# LiftedTrajectoryGames

A reference implementation of the lifted game solver presented in our RSS 2022 paper "Learning Mixed Strategies in Trajectory Games".

Please consult project website for more information on this project.

```
@inproceedings{peters2022rss,
title = {Learning Mixed Strategies in Trajectory Games},
author = {Peters, Lasse and Fridovich-Keil, David and Ferranti, Laura and Stachniss, Cyrill and Alonso-Mora, Javier and Laine, Forrest},
booktitle = {Proc.~of Robotics: Science and Systems (RSS)},
year = {2022},
url = {https://arxiv.org/abs/2205.00291}
}
```

## Teaser: Learning to solve a game of tag from scratch in receding-horizon self-play.

## Installation

To install LiftedTrajectoryGames, simply add it via Julia's package manager from the REPL:

```
# hit `]` to enter "pkg"-mode of the REPL
pkg> add LiftedTrajectoryGames
```

## Usage

LiftedTrajectoryGames uses TrajectoryGamesBase as an abstraction of the problem and solver interface for trajectory games. Please to refer to that package for documentation on the problem setup. Note that the lifted game solver **requires differentiability of the game's costs and dynamics**.

### Solver Setup

For a game that meets those assumptions, you can construct a `solver::LiftedTrajectoryGameSolver`

using the helper constructor that recovers the relevant solver parameters (network input/output dimensions etc.) from a given `game::TrajectoryGame`

. Note that the solver construction may take a while as it compiles all the relevant functions and derivatives for acceleration of downstream solver invocations.

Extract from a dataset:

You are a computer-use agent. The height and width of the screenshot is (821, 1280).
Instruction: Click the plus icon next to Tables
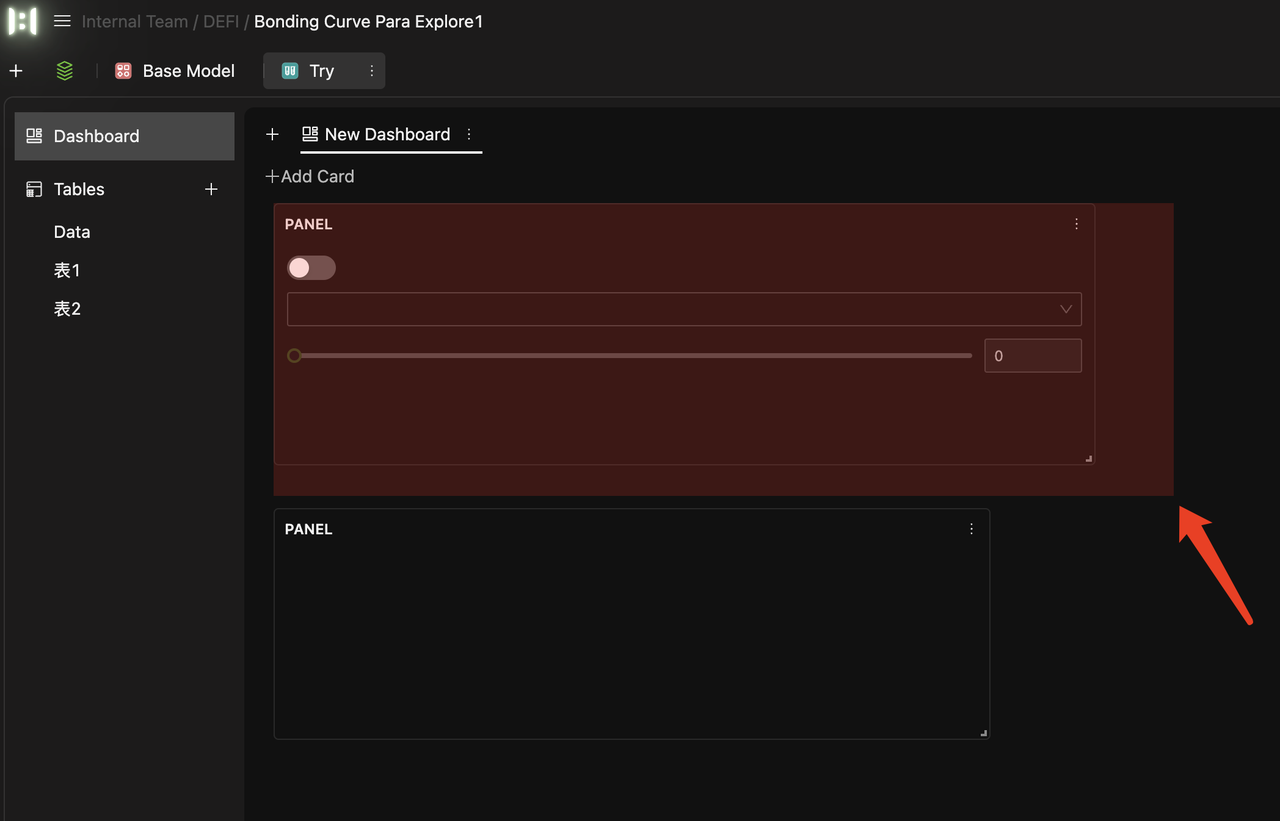[x=211, y=189]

⚠️ Please refer to the docstrings of each type and function for more information. For example, type`?LiftedTrajectoryGameSolver`

in the REPL for more information on solver options.

```
using LiftedTrajectoryGames
using TrajectoryGamesBase
using TrajectoryGamesExamples
# place holder; replace with your actual game constructor
game = two_player_meta_tag()
planning_horizon = 20
# the number of "pure" trajectories to mix over for each player:
n_actions = [2 for _ in 1:num_players(game)]
solver = LiftedTrajectoryGameSolver(game, planning_horizon; n_actions)
```

### Solver Invocation

#### Open-Loop Planning

Once you have set up the solver, you can invoke it for a given `initial_state`

.

```
using BlockArrays: mortar
initial_state = (mortar([rand(4) for _ in 1:num_players(game)]) .- 0.5) * 4
# You will notice that the first invocation of this function is very slow because Julia has to compile a lot of code.
# After all the compilation is done, subsequent invocations of this method should be blazingly fast. (on the order of milliseconds).
strategy = solve_trajectory_game!(solver, game, initial_state)
```

The resulting *mixed* joint `strategy`

can then be invoked on the state to compute `controls`

for all players.

```
# A strategy may be time-varying. Therefore, we also have to hand in the time.
time = 1
controls = strategy(initial_state, time)
```

#### Receding-Horizon Planning

In practice, you may also wish to use the solver in the framework of model-predictive game play (MPGP), i.e., for receding-horizon invocations rather than the generation of open-loop plans.
To this end, you can wrap the solver in a `receding_horizon_strategy::TrajectoryGamesBase.RecedingHorizonStrategy`

.

`receding_horizon_strategy = RecedingHorizonStrategy(; solver, game, turn_length = 5)`

This strategy will invoke the solver on demand upon invocation for a given state and time, `receding_horizon_strategy(state, time)`

.
Therefore, you can directly pass this `receding_horizon_strategy`

to the `TrajectoryGamesBase.rollout`

function for a receding-horizon online rollout:

```
number_of_simulation_steps = 500
simulation_steps = rollout(
game.dynamics,
receding_horizon_strategy,
initial_state,
number_of_simulation_steps;
# here, we also record the strategy at each time step for visualization below
get_info = (strategy, x, t) -> strategy.receding_horizon_strategy,
)
```

### Visualization

TrajectoryGamesExamples additionally provides the function `animate_sim_steps`

to visualize the resulting `simulation_steps`

sequence using Makie.

```
# activate the GLMakie backend to render on a GPU-accelerated canvas.
# Loading this package may take a while.
using GLMakie
animate_sim_steps(
game,
simulation_steps;
live = true, # slow down the renderering for live viewing
framerate = 60,
show_turn = true,
filename = "sim_steps" # store the visualization at this (relative) path
)
```

Now you can watch the solver learning from scratch to solve the tag game. The resulting visualization should look something like the teaser video above (of course depending on you random seed).

⚠️ TODO:

- explain learning settings